I Just Needed a Few Things…

I recently made a quick stop at the grocery store with my 1-year-old granddaughter.

Wait, I just lied. My bad. It was not a quick stop, although that was the plan. I had forgotten how much thought and/or planning picking up “just a few items” requires.

First, there’s the decision of whether to take her into the store in her car seat (she’s still in the kind that has the handle) or do I unstrap her and carry her in?

I decided to unstrap her for two reasons: one, the car beside me was parked awfully close and two, because her car seat with her in it is so darned heavy.

I had somewhat prepared by bringing along a cart protector and if you’re unfamiliar with these, they are a wonderful thing (and would make an excellent gift for a baby shower).

It’s basically a large piece of fabric that fits over the cart seat and has leg holes. This one also has a built-in strap to secure the child. The purpose of the contraption is to cover the dirty cart so the child doesn’t touch/suck on a germy handle, etc.

I was a germaphobe before the COVID pandemic, so this was one of the first things I purchased for my daughter/granddaughter and I was happy to put it into use.

We entered the store and I grabbed a cart, placed the protector on it, secured her into the seat and began our shopping experience. She seemed to enjoy herself on what may have been her first foray into a food store.

I’ve noticed that many parents of little ones today don’t make a habit of taking their kids grocery shopping, with the popularity of grocery pick-up and delivery services. We didn’t have the luxury of online shopping when I was raising my daughter. I schlepped my kid everywhere!

Anyhow, we navigated our way down the aisles, picking up this and that. The little one was very alert and in awe of the items on the shelf and the people in the store and I barely heard a peep out of her until we reached the baby aisle.

There, she appeared to suddenly recognize something—those pouch packets of food. Let me stop here for a moment to say those things are either the best invention or the worst invention in child feeding and I haven’t decided yet which it is, but that’s for another column.

She wanted a pouch. Bad.

It was nearly lunchtime and she was hungry. I guess that whole, “never shop for food when you are hungry” idea is legit.

I picked up a pouch and put it in the cart. She fussed a bit but was fascinated by the fact that it was now in the cart behind her.

I knew then we needed to focus on our mission to get out of the store ASAP and we quickly finished up and hit the checkout.
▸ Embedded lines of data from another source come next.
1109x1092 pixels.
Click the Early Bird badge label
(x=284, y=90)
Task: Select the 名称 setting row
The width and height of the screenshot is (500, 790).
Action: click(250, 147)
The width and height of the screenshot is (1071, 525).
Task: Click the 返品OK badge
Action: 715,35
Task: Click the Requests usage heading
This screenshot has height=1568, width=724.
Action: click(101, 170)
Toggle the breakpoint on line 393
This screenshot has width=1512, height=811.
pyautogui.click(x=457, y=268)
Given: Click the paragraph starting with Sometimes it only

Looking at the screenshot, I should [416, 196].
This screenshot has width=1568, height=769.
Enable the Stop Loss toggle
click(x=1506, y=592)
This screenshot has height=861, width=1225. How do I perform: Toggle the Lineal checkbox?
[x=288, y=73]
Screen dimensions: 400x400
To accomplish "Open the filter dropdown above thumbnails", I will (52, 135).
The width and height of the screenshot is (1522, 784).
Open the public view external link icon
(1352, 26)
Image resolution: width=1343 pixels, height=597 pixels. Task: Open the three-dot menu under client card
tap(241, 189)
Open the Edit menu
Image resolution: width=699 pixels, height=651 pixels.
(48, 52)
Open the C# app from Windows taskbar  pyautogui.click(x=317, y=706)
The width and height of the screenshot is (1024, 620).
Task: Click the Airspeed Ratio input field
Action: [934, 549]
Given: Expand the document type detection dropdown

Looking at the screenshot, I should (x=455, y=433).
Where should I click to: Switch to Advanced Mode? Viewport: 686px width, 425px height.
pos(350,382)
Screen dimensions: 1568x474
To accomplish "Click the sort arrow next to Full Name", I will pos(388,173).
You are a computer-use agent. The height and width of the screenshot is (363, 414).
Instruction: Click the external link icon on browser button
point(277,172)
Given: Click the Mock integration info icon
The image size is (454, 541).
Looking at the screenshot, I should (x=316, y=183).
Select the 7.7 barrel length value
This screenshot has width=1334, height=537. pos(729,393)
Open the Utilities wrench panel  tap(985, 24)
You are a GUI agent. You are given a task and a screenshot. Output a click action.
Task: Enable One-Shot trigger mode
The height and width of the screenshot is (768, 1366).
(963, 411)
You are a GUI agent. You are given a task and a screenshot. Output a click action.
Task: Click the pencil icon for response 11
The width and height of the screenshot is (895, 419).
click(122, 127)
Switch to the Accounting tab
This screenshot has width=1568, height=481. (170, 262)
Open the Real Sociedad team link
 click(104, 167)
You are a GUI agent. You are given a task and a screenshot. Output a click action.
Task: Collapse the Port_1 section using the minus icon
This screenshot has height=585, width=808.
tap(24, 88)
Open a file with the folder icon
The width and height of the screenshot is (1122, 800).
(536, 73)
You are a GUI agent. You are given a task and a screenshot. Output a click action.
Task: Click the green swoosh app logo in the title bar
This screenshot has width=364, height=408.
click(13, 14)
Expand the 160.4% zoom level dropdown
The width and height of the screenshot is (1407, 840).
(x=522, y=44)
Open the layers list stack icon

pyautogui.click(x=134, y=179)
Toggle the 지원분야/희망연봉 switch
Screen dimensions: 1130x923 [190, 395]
Till we returned to the car, more time had passed than I realized and I made more than one rookie mistake. Here are some tips to help you navigate the grocery store with kiddos:

  1. Park near the cart return. It doesn’t matter how old the children are, if you park near the cart return it will make the trip a whole lot easier.
  2. Carry a purse, tote or diaper bag. If you typically travel light and only carry a wallet and phone, you may want to rethink that. It is so easy to lay the wallet/phone down in the cart and forget about it. It’s too easy for the child to pick it up and drop it or it could fall thru the cart. Putting the wallet/phone into a large bag adds bulk to your trip, but is easier to keep track of and may save you aggravation in the long run.
  3. Use the belt. Grocery carts have a seat and seatbelt. Use them if the children are of appropriate age (if they can sit on their own and if they are under 5).
  4. Keep your hand on the cart. Even though the child is buckled in and you may need to reach for something on the shelf, always keep one hand on the cart directly in front of the child. Kids move fast.
  5. Be patient. Remember this trip will take longer than normal. Going anywhere with kids takes twice as long as it would alone. The more kids you have with you, the longer it’s bound to take.
  6. Now’s not the time to spoil them. We’ve all seen or experienced kids who grab at everything and demand a special treat or two. Don’t set the expectation that a child will always get a treat. At some point, that may be OK, but not until they are used to not getting a treat. Good behavior doesn’t always need to be rewarded.
  7. They may need a snack. Either bring one from home or realize you may need to buy one.
  8. Be mindful of the bags. Yes, you’re ambling through the store much longer than you would be if shopping alone and you’ll probably see things you forgot you needed, but now’s not the time to pick up extras. Remember, you’ve got a kid (or two or three) that you’ll have to load up and carry into the house along with the bags. Unless your little ones are old enough to carry bags for you, probably best to stick with the necessities.
  9. Enjoy the teaching moment and the time with the grands!